Too late, I realized what I must look like to him. I was nothing like the women taken in those photos with him ten years ago. All sultry, voluptuous, long-legged models in their thirties, forties, and fifties. He clearly preferred ladies in their social, professional, and sexual prime. Not tiny, short, boobless eighteen-year-olds who were still trying to figure out life.

The thought sank like lead in my stomach, but I refused to let it deflate me.

I would never stand naked before a man and wilt. I wouldn’t cower for him. I wouldn’t disintegrate.

I steeled my shoulders.

He stared at my body, absorbing all my pale, feminine lines without reaction. Resting a hip against the vanity, he cradled his chin on his thumb, curled his fingers against his lips, and continued to assess me as if I were a paper he needed to grade.

He was truly a sadist.

“I had particular preferences when it came to sex and women.” He lowered his arm and slowly deleted the space between us, his voice a seductive caress. “Before I became a priest, I hurt women and got off on it. Only willing women. Only older women.” His eyebrows knitted, and his hands flattened on the wall on either side of my head. “I’ve never touched anyone younger than me. I’ve never been with a virgin.”

He surrounded my senses, smothered me with his heat. I shifted my weight from foot to foot, trying to alleviate the tension that chased my heartbeats into hysteria.

“Do I need to inflict pain to get off?” He watched my throat jog through a hard swallow, and his pupils dilated. A man aroused by fear and surrender. “I crave it. But I don’t need it. Not anymore.”

“Because you became a priest?”

“No. Because I found you. You’re a paradox. You don’t fit any of my predilections. You’re young, innocent, so delicately formed. You contradict every quality that used to arouse me.” He met my eyes. “I want you without cruelty and pain.”

“The welts you put on my ass disagree.”

“Oh, Tinsley.” A wolfish smirk. “A little breath play and some red marks are nothing compared to the brutality I inflicted on women. I can’t fathom the thought of hurting you the way I hurt them. I won’t. Every instinct inside me demands I protect you.” His mouth inched closer, coating my lips with the warm taste of whiskey. “I respect you.”

“You didn’t respect those other women?” I placed my palm on his hard chest. “The women you were with, the ones who let you hurt them?”

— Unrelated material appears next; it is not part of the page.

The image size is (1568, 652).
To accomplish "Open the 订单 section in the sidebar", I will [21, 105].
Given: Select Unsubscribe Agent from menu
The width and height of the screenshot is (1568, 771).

“No. I didn’t have an ounce of respect for anyone. I never felt possessive of a woman. Never cared about what they needed or who they fucked. I was never monogamous. Never emotionally available. I was a monster. Evil. Dead inside.”

Beneath taut muscles, his heart drummed wildly against my hand, a frantic rhythm that felt too alive for a man who believed he wasn’t.

“But with you?” He spoke against my throat. Lips like warm velvet. Voice like cold steel. “I am viciously, reprehensibly possessive of you.”